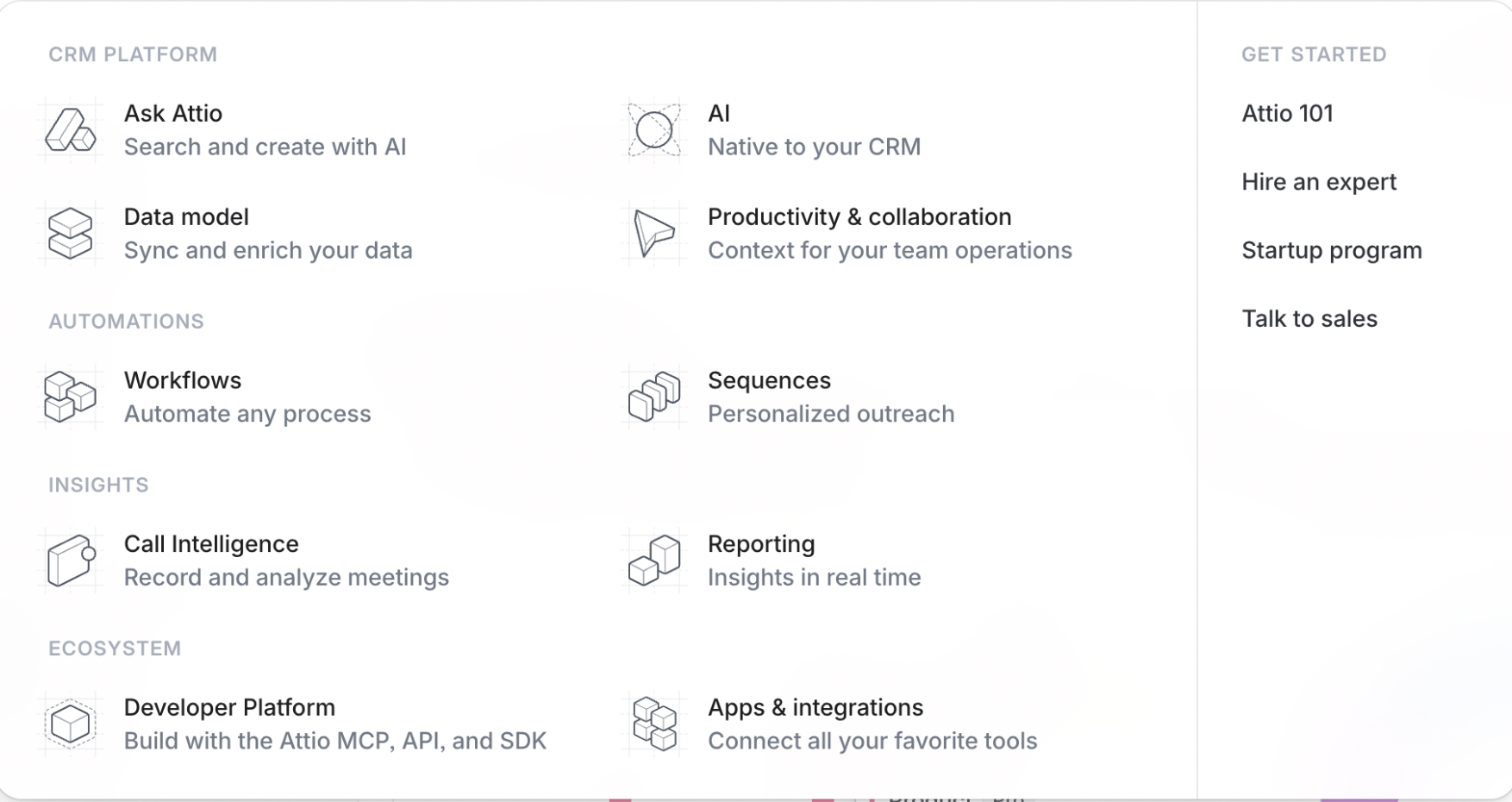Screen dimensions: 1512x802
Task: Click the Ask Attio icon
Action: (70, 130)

----

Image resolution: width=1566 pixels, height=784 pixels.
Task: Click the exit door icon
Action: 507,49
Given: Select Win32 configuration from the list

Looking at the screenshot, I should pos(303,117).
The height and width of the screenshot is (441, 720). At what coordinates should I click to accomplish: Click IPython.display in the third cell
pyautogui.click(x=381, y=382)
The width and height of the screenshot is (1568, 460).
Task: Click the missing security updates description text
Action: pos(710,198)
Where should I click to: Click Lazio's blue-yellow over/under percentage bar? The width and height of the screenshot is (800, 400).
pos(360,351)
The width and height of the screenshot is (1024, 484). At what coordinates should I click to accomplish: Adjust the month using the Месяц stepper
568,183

----

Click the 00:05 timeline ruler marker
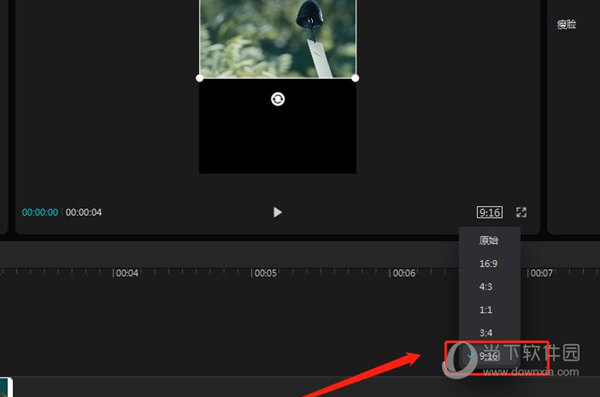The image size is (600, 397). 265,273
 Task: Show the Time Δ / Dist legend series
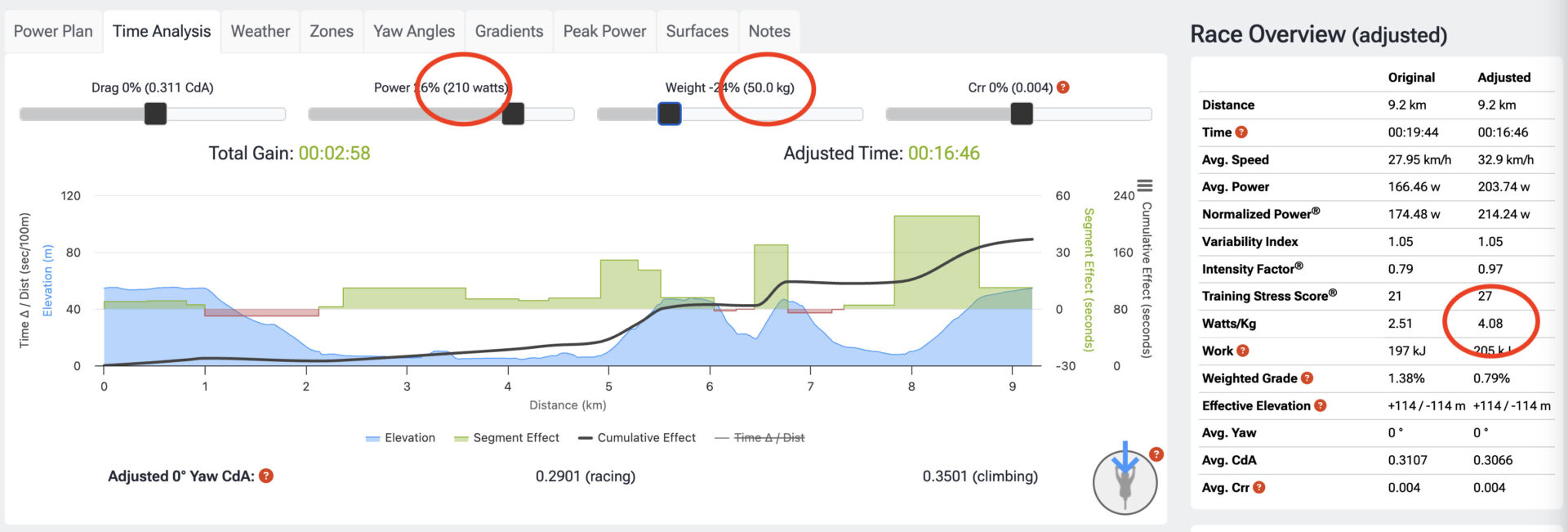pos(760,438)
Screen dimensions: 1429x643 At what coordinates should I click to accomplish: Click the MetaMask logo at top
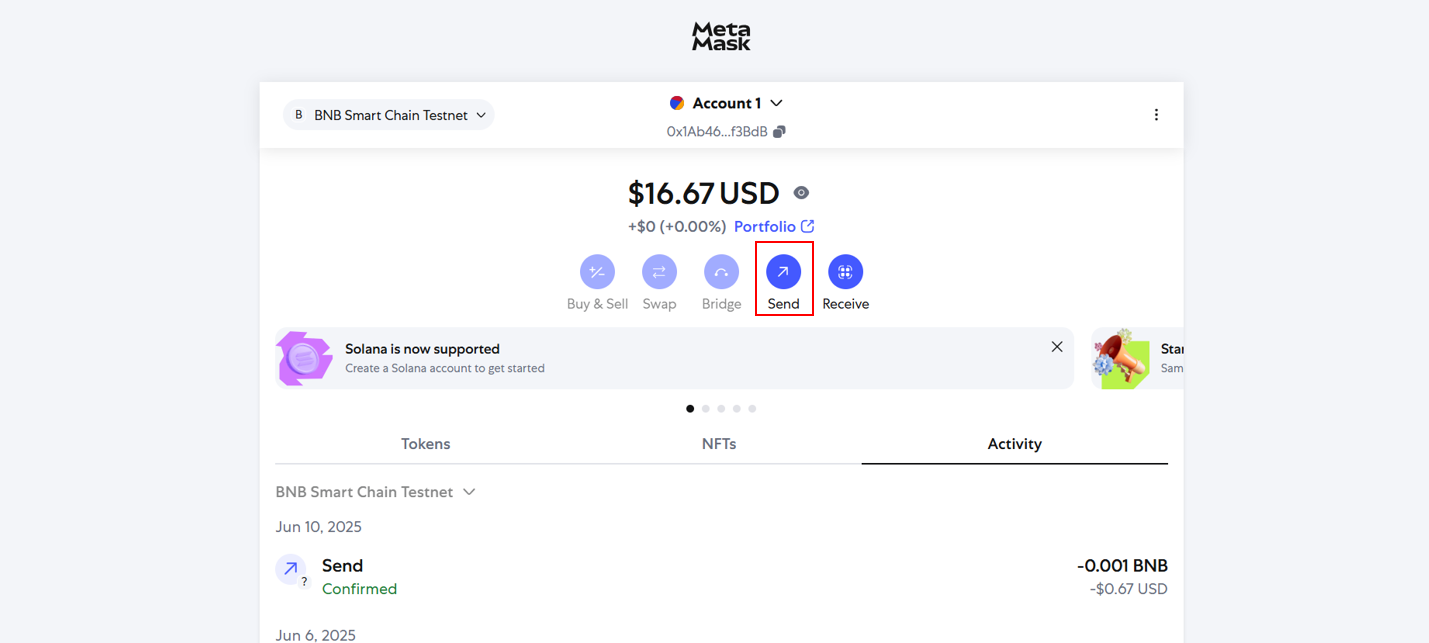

----

**EXERCISE DESCRIPTION:** Look above for the line with "Task: Show the Time Δ / Dist legend series" and the line with "Screen dimensions: 1429x643", then copy them and all lines in between exactly as written, and only those, without any pictures.

**WRITTEN RESPONSE:**
 Task: Show the Time Δ / Dist legend series
pos(760,438)
Screen dimensions: 1429x643 At what coordinates should I click to accomplish: Click the MetaMask logo at top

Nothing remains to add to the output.